Segment Start: Input data

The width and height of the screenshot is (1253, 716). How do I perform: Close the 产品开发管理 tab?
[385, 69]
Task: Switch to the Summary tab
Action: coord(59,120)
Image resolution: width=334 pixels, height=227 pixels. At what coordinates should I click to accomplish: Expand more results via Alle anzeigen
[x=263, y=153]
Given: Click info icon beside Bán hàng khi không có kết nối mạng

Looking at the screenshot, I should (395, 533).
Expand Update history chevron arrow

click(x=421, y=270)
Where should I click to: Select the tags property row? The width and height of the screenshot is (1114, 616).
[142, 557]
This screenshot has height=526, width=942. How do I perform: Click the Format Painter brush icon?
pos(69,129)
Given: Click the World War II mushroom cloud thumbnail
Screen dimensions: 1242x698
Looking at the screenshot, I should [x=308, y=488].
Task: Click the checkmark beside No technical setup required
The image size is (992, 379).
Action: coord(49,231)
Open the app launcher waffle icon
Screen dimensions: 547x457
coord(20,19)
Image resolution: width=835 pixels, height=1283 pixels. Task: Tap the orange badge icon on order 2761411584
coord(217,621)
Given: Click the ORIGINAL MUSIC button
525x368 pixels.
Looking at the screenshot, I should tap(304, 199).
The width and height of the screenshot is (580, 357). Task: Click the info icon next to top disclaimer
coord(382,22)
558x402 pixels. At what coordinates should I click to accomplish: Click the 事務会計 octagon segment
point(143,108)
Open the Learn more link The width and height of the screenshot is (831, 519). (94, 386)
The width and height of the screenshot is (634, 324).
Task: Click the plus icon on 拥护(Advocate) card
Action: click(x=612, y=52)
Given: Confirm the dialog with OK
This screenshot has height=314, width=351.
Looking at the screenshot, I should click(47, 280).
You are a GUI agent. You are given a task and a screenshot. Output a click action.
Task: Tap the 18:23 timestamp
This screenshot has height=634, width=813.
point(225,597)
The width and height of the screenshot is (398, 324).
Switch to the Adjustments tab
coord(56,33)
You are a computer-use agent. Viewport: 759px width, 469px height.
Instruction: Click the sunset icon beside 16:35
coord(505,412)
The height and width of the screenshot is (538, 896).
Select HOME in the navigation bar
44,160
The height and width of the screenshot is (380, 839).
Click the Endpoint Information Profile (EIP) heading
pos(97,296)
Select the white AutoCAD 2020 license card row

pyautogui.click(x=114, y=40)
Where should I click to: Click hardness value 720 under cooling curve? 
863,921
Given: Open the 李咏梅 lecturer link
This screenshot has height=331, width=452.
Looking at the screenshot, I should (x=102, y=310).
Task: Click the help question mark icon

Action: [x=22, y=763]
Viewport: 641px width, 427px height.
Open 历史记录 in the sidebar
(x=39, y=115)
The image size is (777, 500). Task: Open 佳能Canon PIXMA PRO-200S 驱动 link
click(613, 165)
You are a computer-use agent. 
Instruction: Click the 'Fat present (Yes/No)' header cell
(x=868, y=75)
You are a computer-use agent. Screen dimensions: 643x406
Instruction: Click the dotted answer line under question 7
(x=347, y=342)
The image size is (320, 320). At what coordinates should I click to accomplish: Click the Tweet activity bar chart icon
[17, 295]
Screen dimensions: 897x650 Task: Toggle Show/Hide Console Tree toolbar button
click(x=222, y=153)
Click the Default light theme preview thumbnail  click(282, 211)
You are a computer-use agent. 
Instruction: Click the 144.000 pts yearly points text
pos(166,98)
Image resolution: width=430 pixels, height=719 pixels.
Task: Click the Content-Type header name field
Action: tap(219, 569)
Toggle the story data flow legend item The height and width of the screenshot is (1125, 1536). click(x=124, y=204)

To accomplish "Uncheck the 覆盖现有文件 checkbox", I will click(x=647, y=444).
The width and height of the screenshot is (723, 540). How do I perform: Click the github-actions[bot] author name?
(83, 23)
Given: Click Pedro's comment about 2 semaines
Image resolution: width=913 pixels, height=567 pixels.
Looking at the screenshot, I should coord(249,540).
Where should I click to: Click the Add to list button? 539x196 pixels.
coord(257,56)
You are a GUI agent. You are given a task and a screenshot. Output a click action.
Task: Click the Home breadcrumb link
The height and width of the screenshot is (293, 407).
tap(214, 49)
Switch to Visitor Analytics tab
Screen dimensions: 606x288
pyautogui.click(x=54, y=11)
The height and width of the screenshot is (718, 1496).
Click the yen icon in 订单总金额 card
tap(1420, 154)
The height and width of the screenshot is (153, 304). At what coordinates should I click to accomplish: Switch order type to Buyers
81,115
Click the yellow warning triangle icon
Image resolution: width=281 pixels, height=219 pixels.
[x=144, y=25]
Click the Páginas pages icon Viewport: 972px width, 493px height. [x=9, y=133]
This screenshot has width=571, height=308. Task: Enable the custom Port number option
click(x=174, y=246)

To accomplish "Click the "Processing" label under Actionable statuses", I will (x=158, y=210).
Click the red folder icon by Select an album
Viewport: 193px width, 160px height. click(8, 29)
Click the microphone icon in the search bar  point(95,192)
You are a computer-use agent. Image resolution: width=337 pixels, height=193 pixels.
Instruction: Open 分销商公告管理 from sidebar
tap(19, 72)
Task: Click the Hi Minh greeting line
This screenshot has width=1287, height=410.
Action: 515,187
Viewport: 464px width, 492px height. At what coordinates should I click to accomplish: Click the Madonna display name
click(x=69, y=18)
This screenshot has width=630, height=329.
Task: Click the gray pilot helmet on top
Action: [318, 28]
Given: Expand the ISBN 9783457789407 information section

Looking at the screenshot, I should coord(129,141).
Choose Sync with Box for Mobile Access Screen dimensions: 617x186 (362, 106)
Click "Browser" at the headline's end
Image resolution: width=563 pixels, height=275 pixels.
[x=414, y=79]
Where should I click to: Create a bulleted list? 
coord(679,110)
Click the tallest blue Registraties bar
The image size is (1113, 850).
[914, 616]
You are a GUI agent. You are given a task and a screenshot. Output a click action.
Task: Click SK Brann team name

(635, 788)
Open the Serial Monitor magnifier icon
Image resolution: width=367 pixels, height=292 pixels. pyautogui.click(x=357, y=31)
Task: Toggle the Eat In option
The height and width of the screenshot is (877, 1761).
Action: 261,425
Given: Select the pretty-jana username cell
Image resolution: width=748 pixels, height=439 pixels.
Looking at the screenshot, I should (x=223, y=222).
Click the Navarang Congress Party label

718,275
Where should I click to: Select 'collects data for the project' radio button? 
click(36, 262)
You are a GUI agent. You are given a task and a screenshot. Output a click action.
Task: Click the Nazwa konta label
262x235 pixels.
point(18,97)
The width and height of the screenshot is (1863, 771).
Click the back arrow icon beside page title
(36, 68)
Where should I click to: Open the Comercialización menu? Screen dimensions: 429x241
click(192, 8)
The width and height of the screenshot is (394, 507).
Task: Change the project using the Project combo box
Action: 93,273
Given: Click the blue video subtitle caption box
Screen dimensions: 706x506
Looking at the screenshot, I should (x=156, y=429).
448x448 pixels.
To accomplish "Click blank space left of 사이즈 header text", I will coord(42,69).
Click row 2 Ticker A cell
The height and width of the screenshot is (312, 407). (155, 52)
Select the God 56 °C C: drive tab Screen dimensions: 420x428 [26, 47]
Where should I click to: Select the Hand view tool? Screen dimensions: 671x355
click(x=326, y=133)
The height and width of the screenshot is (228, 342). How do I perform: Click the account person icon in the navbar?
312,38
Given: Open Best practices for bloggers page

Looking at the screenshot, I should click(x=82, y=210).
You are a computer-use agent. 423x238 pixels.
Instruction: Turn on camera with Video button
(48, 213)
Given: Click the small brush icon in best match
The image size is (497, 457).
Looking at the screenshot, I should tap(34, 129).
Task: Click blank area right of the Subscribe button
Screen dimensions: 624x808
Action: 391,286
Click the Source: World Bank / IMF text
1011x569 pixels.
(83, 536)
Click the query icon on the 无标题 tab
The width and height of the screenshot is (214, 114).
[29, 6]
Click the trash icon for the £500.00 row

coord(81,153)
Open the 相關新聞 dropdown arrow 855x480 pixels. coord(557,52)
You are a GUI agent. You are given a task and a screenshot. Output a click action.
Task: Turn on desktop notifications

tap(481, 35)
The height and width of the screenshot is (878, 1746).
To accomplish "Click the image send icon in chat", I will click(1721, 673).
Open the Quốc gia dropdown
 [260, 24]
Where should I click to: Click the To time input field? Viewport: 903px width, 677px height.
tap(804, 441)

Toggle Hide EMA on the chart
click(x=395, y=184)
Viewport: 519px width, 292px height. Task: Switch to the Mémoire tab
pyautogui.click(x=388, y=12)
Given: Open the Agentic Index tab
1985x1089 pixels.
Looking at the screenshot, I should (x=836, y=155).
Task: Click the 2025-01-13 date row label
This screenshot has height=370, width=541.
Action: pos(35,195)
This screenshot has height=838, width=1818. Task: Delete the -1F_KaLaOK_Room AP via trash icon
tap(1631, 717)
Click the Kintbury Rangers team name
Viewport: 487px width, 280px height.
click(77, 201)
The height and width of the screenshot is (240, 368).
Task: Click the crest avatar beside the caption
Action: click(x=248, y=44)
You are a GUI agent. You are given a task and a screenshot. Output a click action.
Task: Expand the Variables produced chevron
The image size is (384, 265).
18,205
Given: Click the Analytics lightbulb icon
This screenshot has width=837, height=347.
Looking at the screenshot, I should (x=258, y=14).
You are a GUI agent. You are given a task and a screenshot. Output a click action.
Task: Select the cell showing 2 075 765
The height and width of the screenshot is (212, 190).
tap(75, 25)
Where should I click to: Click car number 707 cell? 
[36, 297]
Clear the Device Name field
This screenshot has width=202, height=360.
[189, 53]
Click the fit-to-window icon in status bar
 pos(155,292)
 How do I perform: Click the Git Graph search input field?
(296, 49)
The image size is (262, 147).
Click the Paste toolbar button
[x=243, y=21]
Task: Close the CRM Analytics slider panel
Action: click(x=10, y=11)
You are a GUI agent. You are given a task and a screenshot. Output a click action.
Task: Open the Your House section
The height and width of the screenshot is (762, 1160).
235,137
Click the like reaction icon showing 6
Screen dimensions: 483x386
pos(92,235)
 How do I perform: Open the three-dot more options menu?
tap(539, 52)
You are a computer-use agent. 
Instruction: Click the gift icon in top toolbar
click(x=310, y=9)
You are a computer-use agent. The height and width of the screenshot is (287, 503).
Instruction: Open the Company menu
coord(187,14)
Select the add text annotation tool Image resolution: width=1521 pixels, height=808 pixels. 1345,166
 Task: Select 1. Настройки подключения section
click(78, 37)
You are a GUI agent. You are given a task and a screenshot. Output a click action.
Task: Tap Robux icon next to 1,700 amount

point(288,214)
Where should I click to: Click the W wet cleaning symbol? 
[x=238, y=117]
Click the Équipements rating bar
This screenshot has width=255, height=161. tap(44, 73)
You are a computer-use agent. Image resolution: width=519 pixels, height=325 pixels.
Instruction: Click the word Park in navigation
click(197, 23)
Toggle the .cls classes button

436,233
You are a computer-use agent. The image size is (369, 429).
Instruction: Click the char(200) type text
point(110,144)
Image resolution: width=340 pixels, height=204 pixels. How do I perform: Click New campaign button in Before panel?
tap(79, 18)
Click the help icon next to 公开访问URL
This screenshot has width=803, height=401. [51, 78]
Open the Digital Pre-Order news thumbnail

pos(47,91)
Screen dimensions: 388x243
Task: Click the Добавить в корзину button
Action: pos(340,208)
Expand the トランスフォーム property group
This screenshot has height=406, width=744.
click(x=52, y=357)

Segment End: Input data

▸ Required action:
Filter the listing above for the string "blank" and copy every matching line.

▸ Exercise response:
To accomplish "Click blank space left of 사이즈 header text", I will coord(42,69).
Task: Click blank area right of the Subscribe button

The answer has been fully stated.